EXERCISE:
Print every line of the listing below, starting with the line that holds "Click the large green recycle icon circle" and going on through the line that holds "This screenshot has height=541, width=730.", both included, and print nothing else.

INPUT DATA:
-.-.-

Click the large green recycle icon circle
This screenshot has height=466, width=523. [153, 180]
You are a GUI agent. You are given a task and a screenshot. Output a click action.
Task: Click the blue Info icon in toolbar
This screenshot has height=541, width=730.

-.-.-

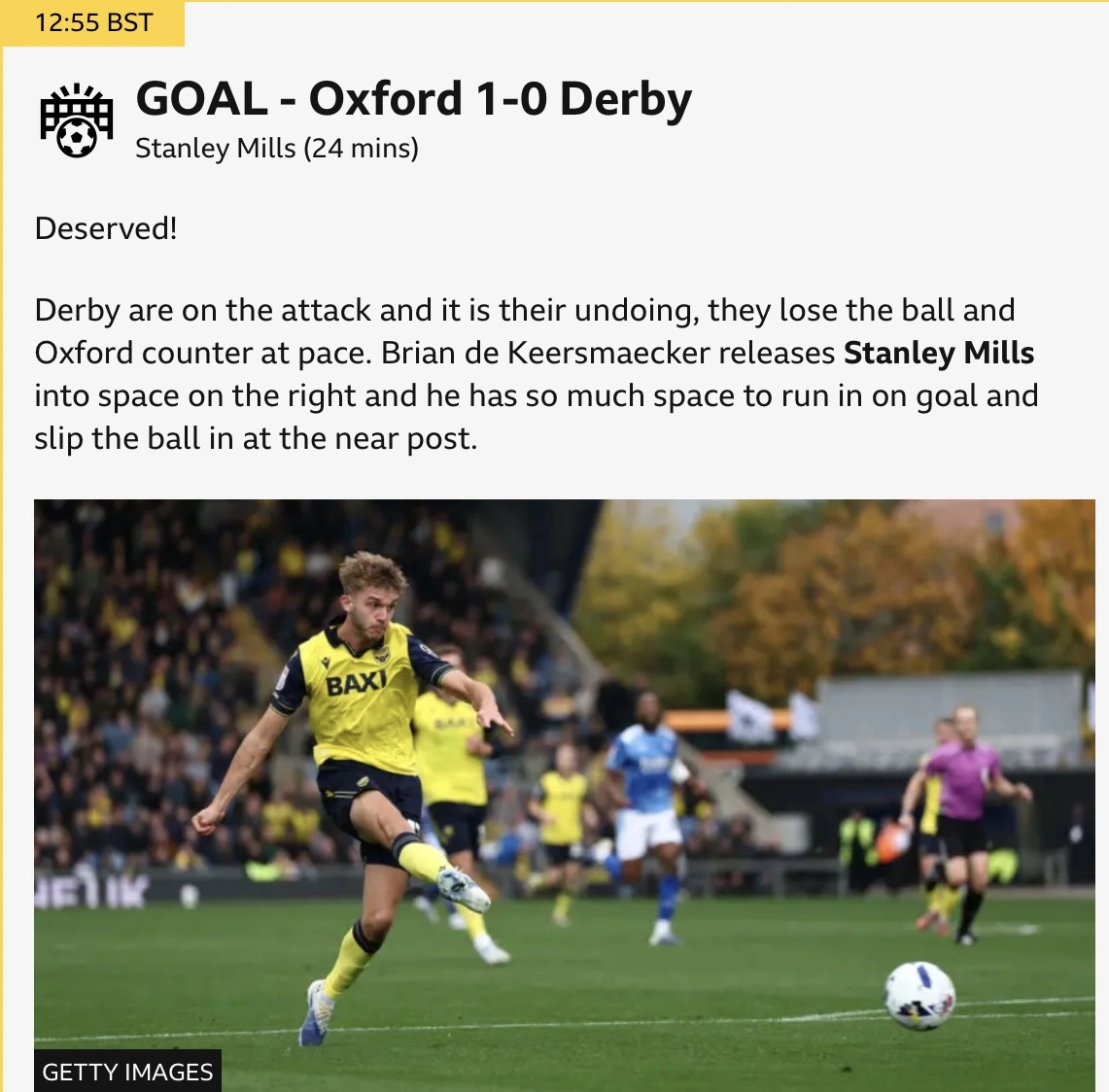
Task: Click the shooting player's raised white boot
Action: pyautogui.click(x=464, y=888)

-.-.-

OUTPUT BELOW:
Click the large green recycle icon circle
This screenshot has height=466, width=523. [153, 180]
You are a GUI agent. You are given a task and a screenshot. Output a click action.
Task: Click the blue Info icon in toolbar
This screenshot has height=541, width=730.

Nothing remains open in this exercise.